ばかなアイツ

「……なにやってんの?」


 体育倉庫でバレーボールのネットを片付けていたら、後ろから小宮さんが話しかけてきた。振り向くと、彼女はいつも通り、むっつりとした顔をしている。一体何が不満なのか、彼女は僕の前ではいつもこんな表情だ。


「なにって、片付けだよ」


 体育の授業が終わったら、使った備品は倉庫に戻す。つまり僕は今、当たり前のことを当たり前にやっていただけなんだけれど、それでも小宮さんは僕をギロリと睨んできた。


「片付けって、当番制でしょ」


「うん」


「先週も、先々週もアンタが片付けしてんのを見たんだけど」


 小宮さんが腕組みして眉に皺を寄せる。


「良いんだよ。他の人は、部活で昼練習があったり、委員会の集まりがあったりで忙しいらしくてさ。別に僕は用事なんて無いから、丁度いいんだ」


 僕は話しながらも手を動かして、片付けを終える。そして倉庫の入り口に立っている小宮さんの方を向き直った。


「ばかじゃないの?」


「え?」


「そんなの、良いように使われてるだけじゃない」


「……そうかな」


「そうよ」


 小宮さんはそう断言した。

 そっか。他の人から見たら、確かに僕は、良いように使われているように見えるのか。
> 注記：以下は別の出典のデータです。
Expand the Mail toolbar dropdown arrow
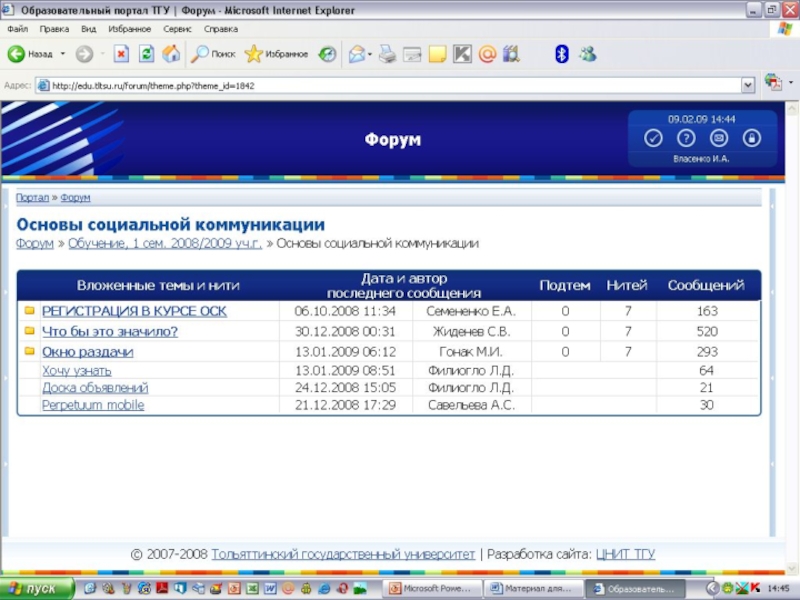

いや、もしかしたら、本当にただ都合のいい奴だと思われているのかもしれない。


「でも、別にそれでもいいよ。誰も損してないし」


 僕は倉庫から出て、校舎の方へ向かう。小宮さんも、僕の後についてきた。


「……アンタが、損してるでしょ」


「別に僕は、片付けが嫌いなわけじゃないし、誰かに強制されてるわけじゃないよ?」


 そこは誤解されちゃいけないから、僕は小宮さんにきちんと説明をする。

 しかし彼女は益々苛立った様子で、髪を自分でくしゃくしゃにしてしまう。


「あー、もう! そうじゃなくて……」


 何か言いかけて、僕の顔を見る。それから、彼女は長い長いため息をついた。


「ばか。まぬけ。お人好し」


 突然罵倒されたかと思ったら、最後は褒められた。彼女は怒ってるんだか呆れてるんだかわからない微妙な表情だった。


「そんなこと言われても」


 僕は僕で、どう反応するのが正しいのかわからなくて、少し困ってしまった。

 彼女の鋭い目に、僕の困り顔が映る。


「ねぇ」


「な、なに?」


 今度は何を言われるのだろう。小宮さんが僕をどう思ってるかって、やっぱりイマイチわからない。僕の顔を見ると不機嫌になるし、「ばか」って言ってくるし……でも、会うと絶対話しかけてくれる。

 

 彼女の気持ちが、僕には分からない。


「来週、昼ごはん一緒に食べていい?」


 小宮さんは不機嫌な顔のままで、突然そんなことを言い出した。


「え、な、なんで?」


「用事があったら、片付けしなくて良いんでしょ」


「……まぁ、確かに小宮さんを待たせるわけにはいかないけど」


「じゃあ、一刻も早く来るように」


 まるで上官が部下に命令するかのような口調だった。

 でも、その声色は少し楽しげで。


「じゃあ、滅茶苦茶急いで片付けするから、待っててね!」


 僕も笑顔で返事をすると、彼女はがくりと肩を落とした。


「まぁ、絶対片付けするなっては言わないけど。……ほんとアンタってばかだよね」


「ばか、なのかな?」


「うん。ばかだよ。まぁでも、そういうところが……」


 彼女ははっとした様子で言葉を止め、手で口の辺りを覆う。


「そういうところが?」


「……いや、べつに」


 そう言ったきり、彼女は黙り込んでしまう。

 なんて言おうとしたんだろう。でも、わざわざ言うのを止めたってことは、話したくないことなんだろうから、聞かないでおこうかな。

 そう思って僕は彼女と同じく黙っていたのだが、そうすると、また僕は睨まれてしまった。


「気になるなら、聞けばいいじゃん」


「え? 聞いてほしかったの?」


 とてもそんな風には見えなかったけど。

 僕が驚いていると、彼女は顔を真っ赤にして、益々鋭く僕を睨みつけた。


「そんな訳無いでしょ、ばかっ!」


 ……やっぱり僕は、小宮さんが何を考えてるのか、わからないや。